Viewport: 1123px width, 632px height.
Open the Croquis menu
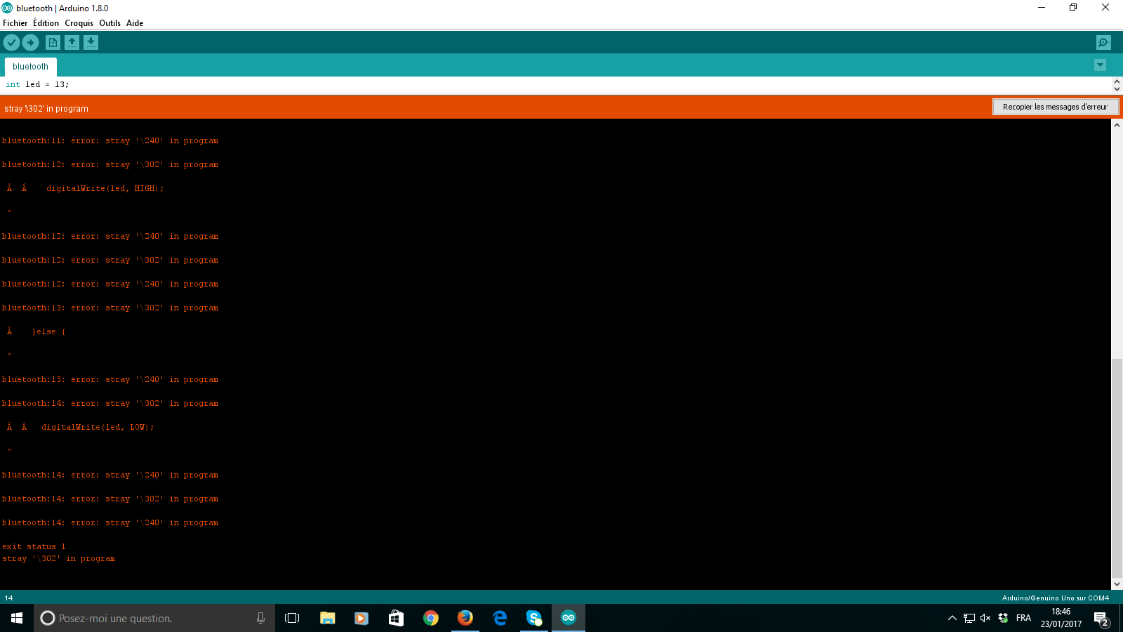pos(79,23)
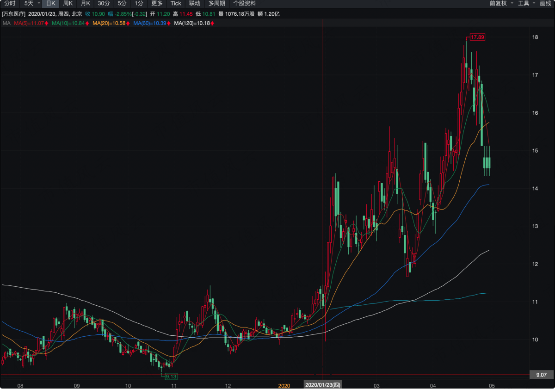This screenshot has width=555, height=389.
Task: Expand the 工具 tools dropdown
Action: click(526, 3)

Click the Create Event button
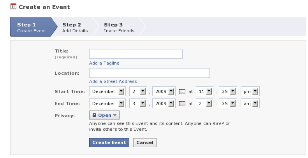coord(109,142)
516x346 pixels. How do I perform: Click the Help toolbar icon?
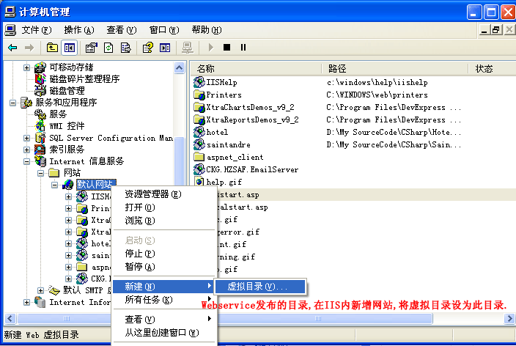[x=148, y=48]
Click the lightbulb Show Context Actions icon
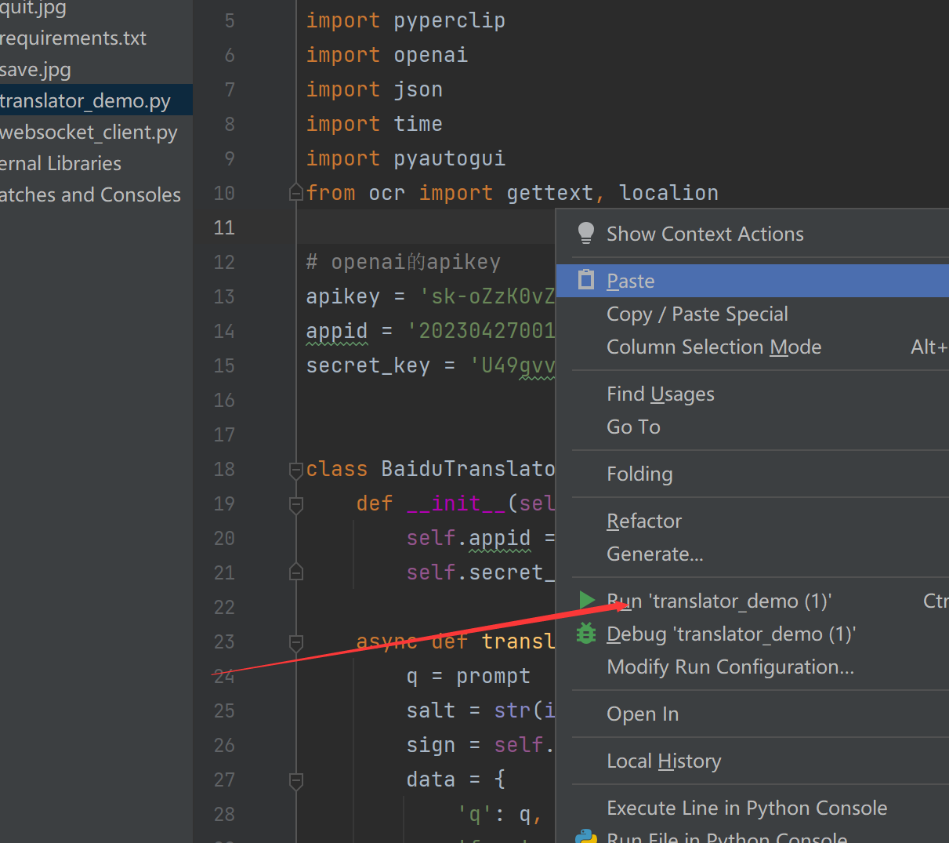The height and width of the screenshot is (843, 949). tap(586, 233)
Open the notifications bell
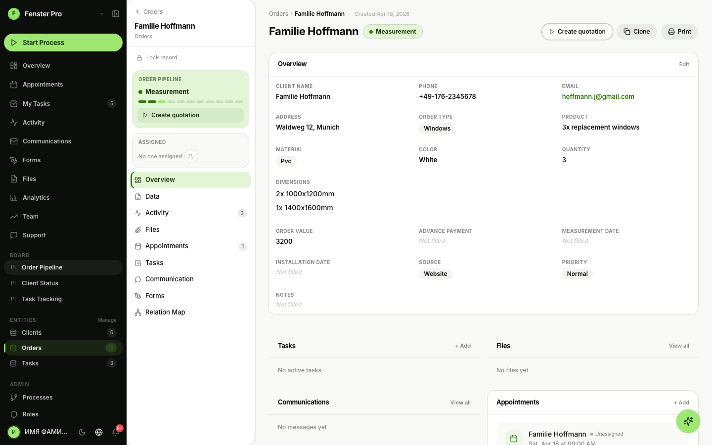Viewport: 712px width, 445px height. tap(116, 432)
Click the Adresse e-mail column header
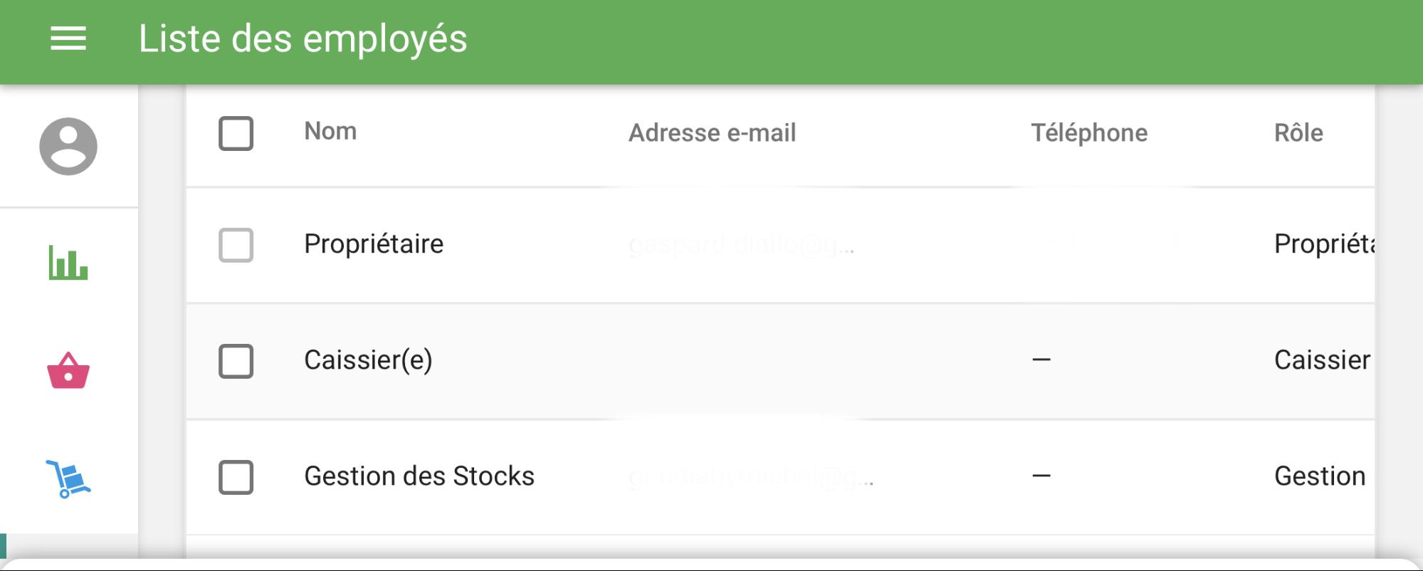The image size is (1423, 571). [x=712, y=133]
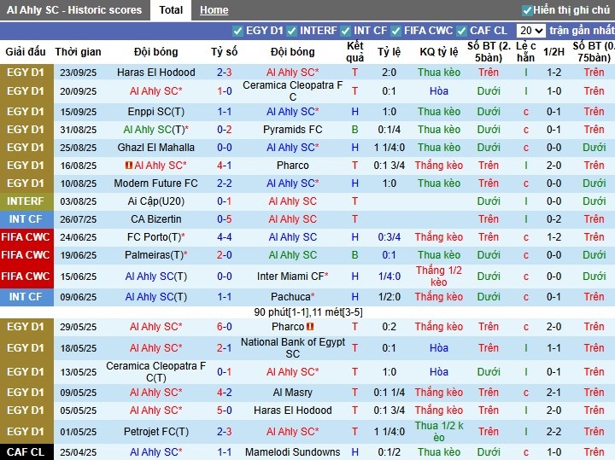
Task: Click the CAF CL league label cell
Action: [x=26, y=452]
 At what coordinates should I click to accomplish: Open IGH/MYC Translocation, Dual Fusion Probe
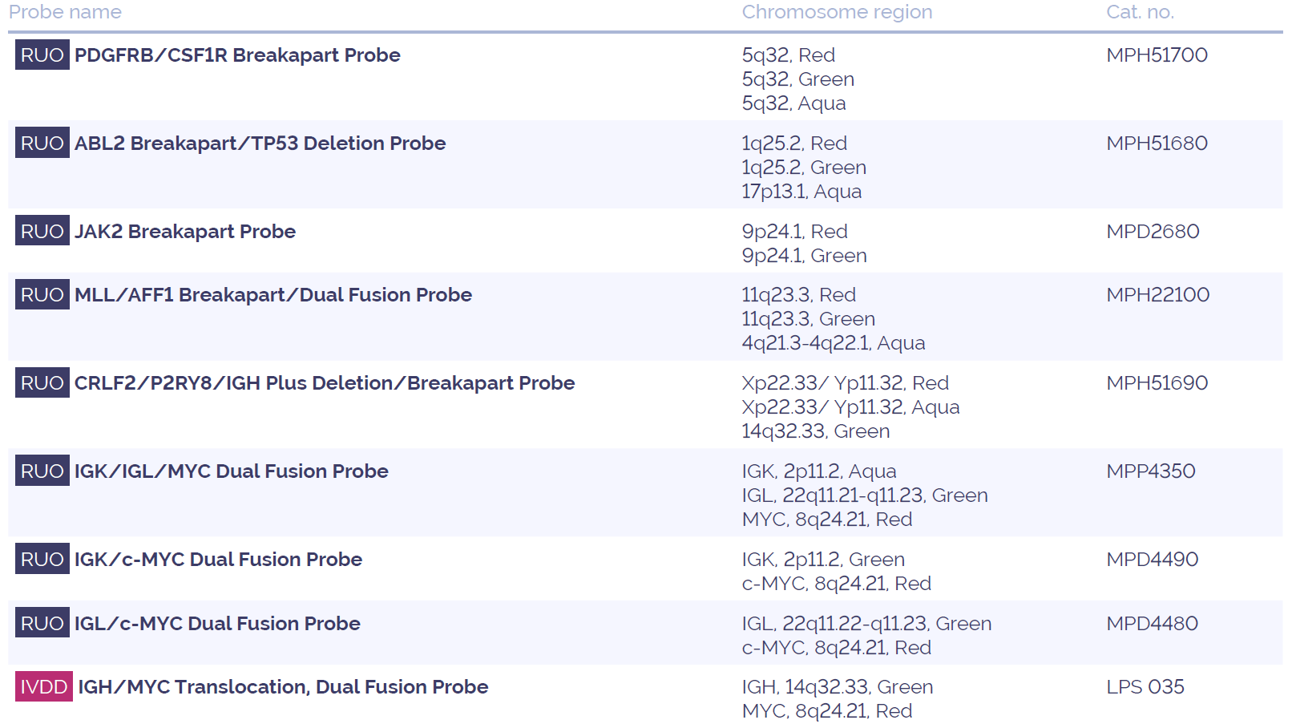pyautogui.click(x=283, y=687)
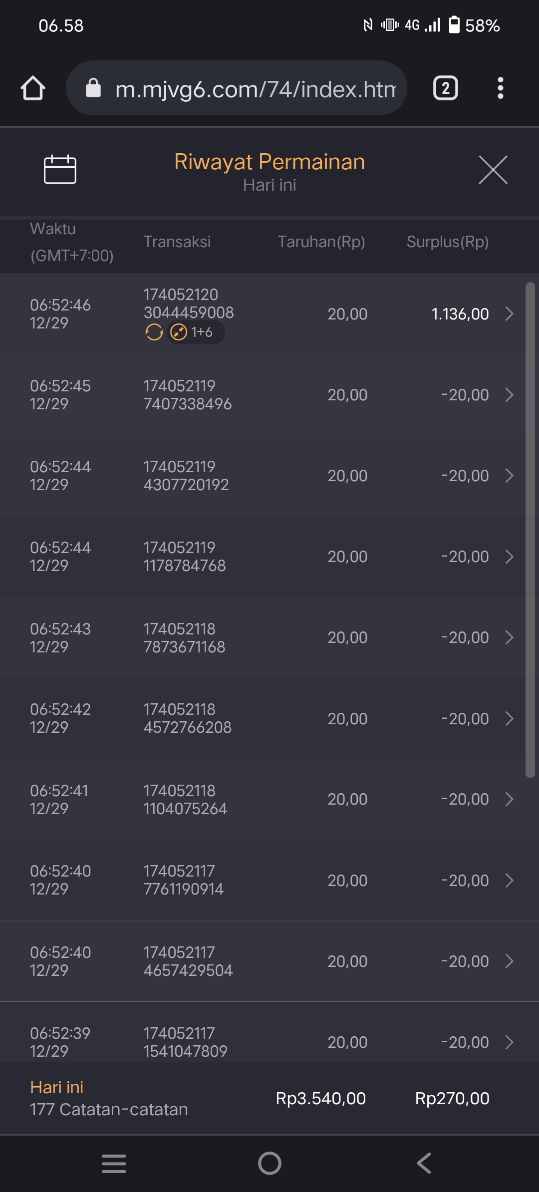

• • • • •

ASSIGNED TASK »
Each entry above must come back exactly as written. Drop the images.

TASK OUTPUT »
Viewport: 1123px width, 632px height.
Open the Croquis menu
pos(79,23)
This screenshot has width=555, height=389.
Task: Expand the 工具 tools dropdown
Action: click(526, 3)

Click the Create Event button
coord(109,142)
516x346 pixels. How do I perform: Click the Help toolbar icon?
[x=148, y=48]
Click the lightbulb Show Context Actions icon
The height and width of the screenshot is (843, 949). tap(586, 233)
Open the notifications bell
Viewport: 712px width, 445px height. tap(116, 432)
Click the Adresse e-mail column header
The image size is (1423, 571). [x=712, y=133]
Task: Click the CAF CL league label cell
Action: [x=26, y=452]
 At what coordinates should I click to accomplish: Open IGH/MYC Translocation, Dual Fusion Probe
pyautogui.click(x=283, y=687)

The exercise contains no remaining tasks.